### Required tasks:
(1) According to the article on the proposed farmworker "blue card," how many people did ICE agents arrest at the mushroom farm in Chester County, Pennsylvania?
(2) Continue the article about the farmworker "blue card" bill from the point where it stops.

### Excerpt:
Categories: Politics

A “blue card” would protect farmworkers from deportation. Can it pass in Congress?

On Wednesday, April 26, agents from U.S. Immigration and Customs Enforcement (ICE) entered an indoor mushroom farm in Chester County, Pennsylvania. Witnesses said the agents carried photos of four men, none of whom were present. They arrested twelve people. The owner of the farm said the agents never showed him a warrant.

The incident shook agricultural communities around the country. President Trump’s stance on immigration has already caused anxiety among business owners and farmworkers nationwide. According to Washington, D.C.-based advocacy organization, Farmworker Justice, as much as 70 percent of the agricultural workforce in the United States is undocumented. Could a widespread immigration crackdown start on the farm?

“We know that every time we have a glass of wine, or a delicious apple, or open up a yogurt, that immigrant hands have touched that.”

“We don’t know that there have been other raids on agricultural properties quite like that, but we and others all over the country are afraid that that is what’s going to happen,” Bruce Goldstein, president of Farmworker Justice, said Tuesday, in a press call about coming legislative efforts. “They’re already arresting people in farmworker communities around the country. In Oregon, they’ve arrested several people,” he added. “There’s great fear.”

In an effort to protect farmworkers from the threat of deportation, Senator Diane Feinstein (D-CA) has introduced a bill called the Agricultural Worker Program Act. If passed, the legislation would allow undocumented agricultural workers who have worked in the U.S. for at least 100 days in the past two years to apply for a “blue card.” Blue card holders will then have a clear path to a green card: they can either work in agriculture for 150 days per year over three consecutive years, or 100 days per year over five consecutive years.

### Record list:
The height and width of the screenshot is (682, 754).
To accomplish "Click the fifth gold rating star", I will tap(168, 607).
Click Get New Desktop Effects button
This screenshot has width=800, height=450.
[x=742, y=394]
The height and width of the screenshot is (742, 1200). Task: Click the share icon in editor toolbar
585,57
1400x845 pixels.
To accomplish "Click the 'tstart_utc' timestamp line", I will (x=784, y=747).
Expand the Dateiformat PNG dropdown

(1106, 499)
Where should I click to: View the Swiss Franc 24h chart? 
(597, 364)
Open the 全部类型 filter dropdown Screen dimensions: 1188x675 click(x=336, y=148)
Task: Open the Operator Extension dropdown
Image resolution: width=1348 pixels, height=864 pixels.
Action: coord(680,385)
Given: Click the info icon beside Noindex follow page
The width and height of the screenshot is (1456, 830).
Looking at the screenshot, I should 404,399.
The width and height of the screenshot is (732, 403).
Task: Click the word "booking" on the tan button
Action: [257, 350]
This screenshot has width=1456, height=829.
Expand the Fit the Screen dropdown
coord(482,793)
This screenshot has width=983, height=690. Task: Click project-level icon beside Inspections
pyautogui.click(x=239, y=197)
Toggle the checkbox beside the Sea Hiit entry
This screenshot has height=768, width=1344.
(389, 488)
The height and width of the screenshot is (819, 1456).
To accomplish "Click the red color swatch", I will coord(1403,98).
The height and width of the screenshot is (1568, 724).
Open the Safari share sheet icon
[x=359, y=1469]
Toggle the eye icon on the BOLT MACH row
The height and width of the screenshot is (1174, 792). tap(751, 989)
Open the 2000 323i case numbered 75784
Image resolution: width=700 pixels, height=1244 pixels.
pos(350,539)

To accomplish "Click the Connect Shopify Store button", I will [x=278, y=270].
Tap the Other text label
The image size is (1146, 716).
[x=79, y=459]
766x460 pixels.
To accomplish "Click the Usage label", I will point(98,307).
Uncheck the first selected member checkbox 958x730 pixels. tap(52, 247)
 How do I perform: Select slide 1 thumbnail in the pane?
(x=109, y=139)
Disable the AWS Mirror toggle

### Solved tasks:
(1) Twelve people.

(2)
“It’s pretty simple: Foreign hands are going to pick our food that we eat every day in foreign countries. Or foreign hands can pick that food in the United States of America.”

This legislation is almost identical to the agricultural component of the Border Security, Economic Opportunity, and Immigration Modernization Act that passed in the Senate and died in the House in 2013. Feinstein said in Tuesday’s call that the blue card had wide support during the 2013 negotiations (though, she didn’t say whether that support was bi-partisan). “I sat through all the hearings. We did 300 amendments. But there was not a single amendment ever proposed to the agriculture part of the bill,” she said.

Representative Luis V. Gutiérrez (D-IL) said on the same call that he plans to introduce the legislation in the House sometime in the next week. “Americans, we wink and nod every day. We know that every time we have a glass of wine, or a delicious apple, or open up a yogurt, that immigrant hands have touched that. There’s no way that anyone can not know that,” he said, adding that a crackdown on undocumented agricultural labor would lead to a drop in domestic farm production. “It’s pretty simple: Foreign hands are going to pick our food that we eat every day in foreign countries. Or foreign hands can pick that food in the United States of America.”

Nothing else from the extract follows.